→ Your task:
Quote the rows word for word, from the start of the rows up to and including the line that contains "tap(1538, 38)".

>>>>>

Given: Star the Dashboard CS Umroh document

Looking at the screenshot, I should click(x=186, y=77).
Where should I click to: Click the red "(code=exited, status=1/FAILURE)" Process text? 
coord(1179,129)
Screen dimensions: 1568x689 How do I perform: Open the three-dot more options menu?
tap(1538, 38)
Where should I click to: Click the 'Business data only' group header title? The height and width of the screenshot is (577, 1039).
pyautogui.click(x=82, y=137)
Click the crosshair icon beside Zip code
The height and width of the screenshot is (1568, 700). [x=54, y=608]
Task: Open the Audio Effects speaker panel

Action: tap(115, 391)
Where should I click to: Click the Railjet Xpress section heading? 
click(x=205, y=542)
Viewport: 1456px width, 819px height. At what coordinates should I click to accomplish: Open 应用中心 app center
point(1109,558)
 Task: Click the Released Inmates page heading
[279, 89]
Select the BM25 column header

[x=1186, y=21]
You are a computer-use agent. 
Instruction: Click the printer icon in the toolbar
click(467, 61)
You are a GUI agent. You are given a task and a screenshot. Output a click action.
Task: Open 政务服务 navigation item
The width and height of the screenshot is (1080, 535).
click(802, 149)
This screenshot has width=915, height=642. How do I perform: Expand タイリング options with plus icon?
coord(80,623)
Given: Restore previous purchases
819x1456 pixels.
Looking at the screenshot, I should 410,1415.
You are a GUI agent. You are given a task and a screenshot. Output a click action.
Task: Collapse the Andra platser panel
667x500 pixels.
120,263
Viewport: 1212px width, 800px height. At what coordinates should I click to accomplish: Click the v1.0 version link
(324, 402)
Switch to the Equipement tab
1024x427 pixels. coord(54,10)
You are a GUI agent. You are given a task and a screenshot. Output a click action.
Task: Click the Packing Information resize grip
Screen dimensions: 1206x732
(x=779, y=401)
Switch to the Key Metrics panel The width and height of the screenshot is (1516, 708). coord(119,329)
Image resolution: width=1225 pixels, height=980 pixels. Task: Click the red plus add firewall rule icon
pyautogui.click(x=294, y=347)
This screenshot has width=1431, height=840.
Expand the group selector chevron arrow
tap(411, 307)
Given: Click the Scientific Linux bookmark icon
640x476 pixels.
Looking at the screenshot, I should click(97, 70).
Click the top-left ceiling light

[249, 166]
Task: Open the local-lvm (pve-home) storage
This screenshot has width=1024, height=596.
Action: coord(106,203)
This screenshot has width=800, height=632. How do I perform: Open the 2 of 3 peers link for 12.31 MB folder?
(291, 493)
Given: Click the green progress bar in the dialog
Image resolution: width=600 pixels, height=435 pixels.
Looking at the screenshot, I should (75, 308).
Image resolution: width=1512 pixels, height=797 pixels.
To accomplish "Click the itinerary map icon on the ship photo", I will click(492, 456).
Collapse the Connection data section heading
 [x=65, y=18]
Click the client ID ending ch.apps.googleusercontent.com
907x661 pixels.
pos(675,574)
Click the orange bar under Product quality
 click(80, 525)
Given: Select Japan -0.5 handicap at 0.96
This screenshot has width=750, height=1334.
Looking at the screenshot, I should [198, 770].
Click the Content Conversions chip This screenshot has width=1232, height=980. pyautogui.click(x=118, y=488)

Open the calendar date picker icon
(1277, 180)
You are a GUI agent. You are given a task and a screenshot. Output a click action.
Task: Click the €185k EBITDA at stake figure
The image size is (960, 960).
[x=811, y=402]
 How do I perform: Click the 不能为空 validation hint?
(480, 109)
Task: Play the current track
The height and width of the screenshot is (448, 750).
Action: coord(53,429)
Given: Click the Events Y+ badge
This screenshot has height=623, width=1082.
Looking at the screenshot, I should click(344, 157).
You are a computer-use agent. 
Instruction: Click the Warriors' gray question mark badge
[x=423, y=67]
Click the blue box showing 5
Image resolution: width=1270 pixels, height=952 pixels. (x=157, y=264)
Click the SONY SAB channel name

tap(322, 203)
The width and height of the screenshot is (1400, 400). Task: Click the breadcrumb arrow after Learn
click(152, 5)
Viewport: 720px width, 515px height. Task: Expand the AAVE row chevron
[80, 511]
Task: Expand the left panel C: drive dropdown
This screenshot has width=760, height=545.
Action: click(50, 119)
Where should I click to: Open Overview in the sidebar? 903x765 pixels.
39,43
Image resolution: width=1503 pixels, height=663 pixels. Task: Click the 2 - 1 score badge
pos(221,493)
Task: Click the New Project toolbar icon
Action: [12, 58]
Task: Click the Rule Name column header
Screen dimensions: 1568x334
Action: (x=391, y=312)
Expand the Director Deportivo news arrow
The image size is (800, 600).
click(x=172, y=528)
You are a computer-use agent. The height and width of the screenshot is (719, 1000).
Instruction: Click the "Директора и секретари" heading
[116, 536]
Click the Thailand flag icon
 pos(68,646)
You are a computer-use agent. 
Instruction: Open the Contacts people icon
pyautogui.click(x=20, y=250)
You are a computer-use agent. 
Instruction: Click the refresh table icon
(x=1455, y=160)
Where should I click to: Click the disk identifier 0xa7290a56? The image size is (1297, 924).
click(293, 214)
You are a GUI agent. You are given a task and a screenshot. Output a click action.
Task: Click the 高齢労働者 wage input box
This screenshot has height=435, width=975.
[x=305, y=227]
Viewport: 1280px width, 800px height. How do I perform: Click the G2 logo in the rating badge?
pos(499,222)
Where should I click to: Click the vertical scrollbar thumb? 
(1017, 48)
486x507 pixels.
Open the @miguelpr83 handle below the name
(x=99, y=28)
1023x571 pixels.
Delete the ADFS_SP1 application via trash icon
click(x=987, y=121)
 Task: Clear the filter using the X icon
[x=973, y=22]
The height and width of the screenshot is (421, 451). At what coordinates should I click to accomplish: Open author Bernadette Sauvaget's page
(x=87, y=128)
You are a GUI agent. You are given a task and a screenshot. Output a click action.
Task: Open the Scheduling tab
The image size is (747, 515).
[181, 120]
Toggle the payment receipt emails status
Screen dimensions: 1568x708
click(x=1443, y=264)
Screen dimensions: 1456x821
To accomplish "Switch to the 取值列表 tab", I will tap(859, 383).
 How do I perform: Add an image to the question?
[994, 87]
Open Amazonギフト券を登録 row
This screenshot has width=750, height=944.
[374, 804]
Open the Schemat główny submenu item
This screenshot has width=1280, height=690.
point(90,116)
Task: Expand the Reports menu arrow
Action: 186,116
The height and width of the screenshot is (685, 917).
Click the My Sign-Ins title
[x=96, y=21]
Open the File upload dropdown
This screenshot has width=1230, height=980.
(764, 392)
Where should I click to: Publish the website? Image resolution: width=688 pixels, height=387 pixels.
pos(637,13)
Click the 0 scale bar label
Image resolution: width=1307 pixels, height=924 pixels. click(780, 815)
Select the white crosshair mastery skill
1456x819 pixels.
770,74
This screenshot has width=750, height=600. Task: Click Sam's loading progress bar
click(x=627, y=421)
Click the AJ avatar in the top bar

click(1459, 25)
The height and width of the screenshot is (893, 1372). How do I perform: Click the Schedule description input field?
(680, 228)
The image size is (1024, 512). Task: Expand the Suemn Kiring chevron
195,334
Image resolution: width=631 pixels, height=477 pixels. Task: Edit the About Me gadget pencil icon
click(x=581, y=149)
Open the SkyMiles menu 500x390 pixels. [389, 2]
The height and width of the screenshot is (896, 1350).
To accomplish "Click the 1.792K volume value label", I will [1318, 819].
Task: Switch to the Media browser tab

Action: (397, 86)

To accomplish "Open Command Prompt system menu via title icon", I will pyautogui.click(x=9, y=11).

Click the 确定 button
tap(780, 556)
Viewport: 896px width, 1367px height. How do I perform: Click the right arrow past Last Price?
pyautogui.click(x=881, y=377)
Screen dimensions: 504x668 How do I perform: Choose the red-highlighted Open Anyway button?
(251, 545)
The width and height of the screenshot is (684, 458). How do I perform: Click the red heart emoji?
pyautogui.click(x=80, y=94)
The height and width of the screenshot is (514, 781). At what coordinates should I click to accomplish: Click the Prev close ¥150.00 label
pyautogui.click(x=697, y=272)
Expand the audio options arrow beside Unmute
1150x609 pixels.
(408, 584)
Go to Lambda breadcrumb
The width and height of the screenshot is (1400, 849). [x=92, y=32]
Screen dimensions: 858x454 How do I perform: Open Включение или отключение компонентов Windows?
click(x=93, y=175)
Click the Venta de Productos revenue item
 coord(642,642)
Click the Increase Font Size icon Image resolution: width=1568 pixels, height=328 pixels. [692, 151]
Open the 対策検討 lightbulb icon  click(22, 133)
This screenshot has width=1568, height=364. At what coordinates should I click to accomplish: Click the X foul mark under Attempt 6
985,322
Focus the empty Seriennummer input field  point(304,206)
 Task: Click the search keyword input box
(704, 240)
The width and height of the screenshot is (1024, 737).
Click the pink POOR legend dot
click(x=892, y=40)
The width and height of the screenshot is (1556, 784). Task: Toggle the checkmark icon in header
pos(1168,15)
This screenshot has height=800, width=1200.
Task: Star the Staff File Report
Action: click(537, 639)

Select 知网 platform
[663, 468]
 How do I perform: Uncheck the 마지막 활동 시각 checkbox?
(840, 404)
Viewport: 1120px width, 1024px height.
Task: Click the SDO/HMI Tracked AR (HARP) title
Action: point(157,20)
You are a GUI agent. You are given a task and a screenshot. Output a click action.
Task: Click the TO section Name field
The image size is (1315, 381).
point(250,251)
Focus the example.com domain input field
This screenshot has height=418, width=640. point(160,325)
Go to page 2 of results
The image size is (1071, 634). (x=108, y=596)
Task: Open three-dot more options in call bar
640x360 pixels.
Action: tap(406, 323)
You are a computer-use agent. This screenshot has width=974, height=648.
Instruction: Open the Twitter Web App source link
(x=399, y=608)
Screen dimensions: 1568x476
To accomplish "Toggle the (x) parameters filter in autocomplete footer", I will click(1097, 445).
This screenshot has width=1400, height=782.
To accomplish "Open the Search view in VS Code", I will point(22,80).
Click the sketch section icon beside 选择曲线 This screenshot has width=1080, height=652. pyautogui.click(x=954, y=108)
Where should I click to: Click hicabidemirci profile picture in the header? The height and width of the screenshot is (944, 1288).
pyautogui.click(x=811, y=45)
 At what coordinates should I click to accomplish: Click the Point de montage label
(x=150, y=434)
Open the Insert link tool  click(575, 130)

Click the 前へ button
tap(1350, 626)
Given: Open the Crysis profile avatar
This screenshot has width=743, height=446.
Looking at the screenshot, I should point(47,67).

<<<<<

→ Complete answer:
Given: Star the Dashboard CS Umroh document

Looking at the screenshot, I should click(x=186, y=77).
Where should I click to: Click the red "(code=exited, status=1/FAILURE)" Process text? 
coord(1179,129)
Screen dimensions: 1568x689 How do I perform: Open the three-dot more options menu?
tap(1538, 38)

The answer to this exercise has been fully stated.